Independent AI benchmark platform BridgeBench has published data alleging a significant performance drop in Anthropic's flagship Claude Opus 4.6 model. According to their tests, the model's accuracy on a hallucination benchmark plummeted from 83.3% to just 68.3% over the course of a week, causing its ranking to fall from #2 to #10 on their leaderboard. This represents a 98% increase in hallucination rate, a dramatic shift that has fueled widespread user complaints, particularly from subscribers to Anthropic's $200/month Claude Pro plan who rely on consistent, high-quality outputs.

The allegations have ignited a debate within the AI community. Some speculate this could be an intentional 'nerfing'—a strategy to make a subsequent model release appear more impressive by comparison. Others suggest it may be an unintended side effect of backend adjustments or safety fine-tuning. Regardless of the cause, the incident has eroded trust in model consistency for power users and enterprises. It underscores the opaque nature of how providers manage live model performance and the risks of vendor lock-in without transparent versioning.
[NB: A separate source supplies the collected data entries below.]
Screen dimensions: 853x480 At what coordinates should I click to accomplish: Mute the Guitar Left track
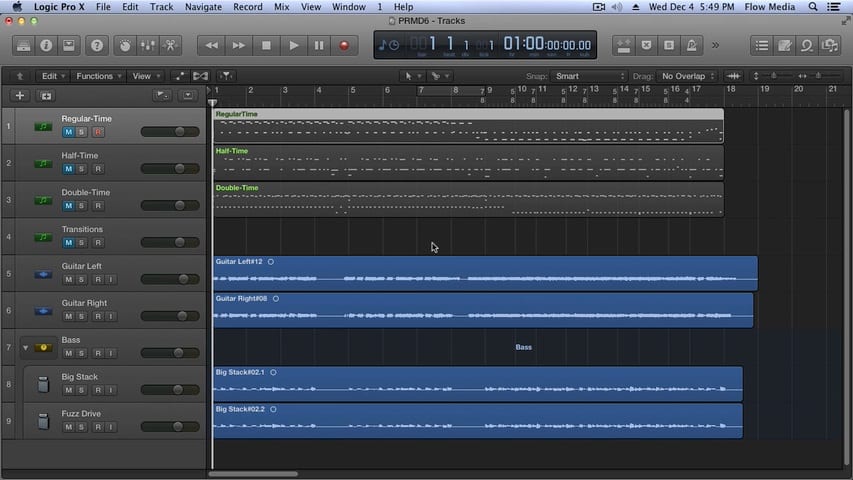point(69,279)
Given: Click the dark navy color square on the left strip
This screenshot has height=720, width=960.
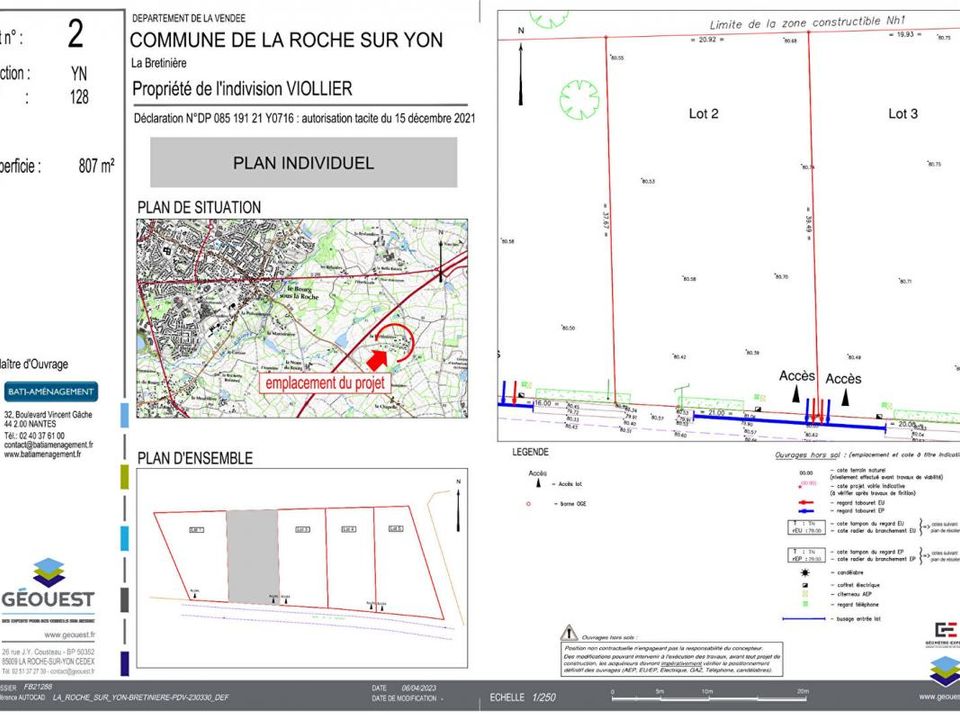Looking at the screenshot, I should click(x=124, y=664).
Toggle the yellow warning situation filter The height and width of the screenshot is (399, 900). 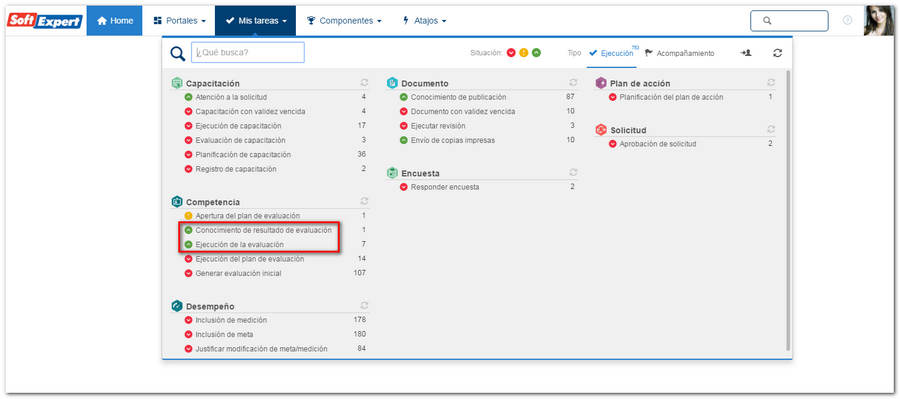pos(523,53)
In response, developers and businesses are actively exploring alternatives. Benchmarks now show models like OpenAI's GPT-4o and the newly released, more affordable GLM-5.1 from Zhipu AI matching or surpassing the current tested performance of Opus 4.6. This event highlights the critical need for independent, continuous benchmarking in a fast-moving market where a model's capabilities are not a static guarantee but a variable service.

Key Points
  • BridgeBench data shows Claude Opus 4.6's hallucination rate increased 98%, dropping accuracy from 83.3% to 68.3%.
  • The performance drop caused the model to fall from #2 to #10 on the benchmark's leaderboard in one week.
  • The incident has triggered user backlash and spurred evaluation of rival models like GPT-4o and GLM-5.1.

Why It Matters

For businesses, inconsistent model performance undermines reliability in production systems and raises costs, forcing contingency planning.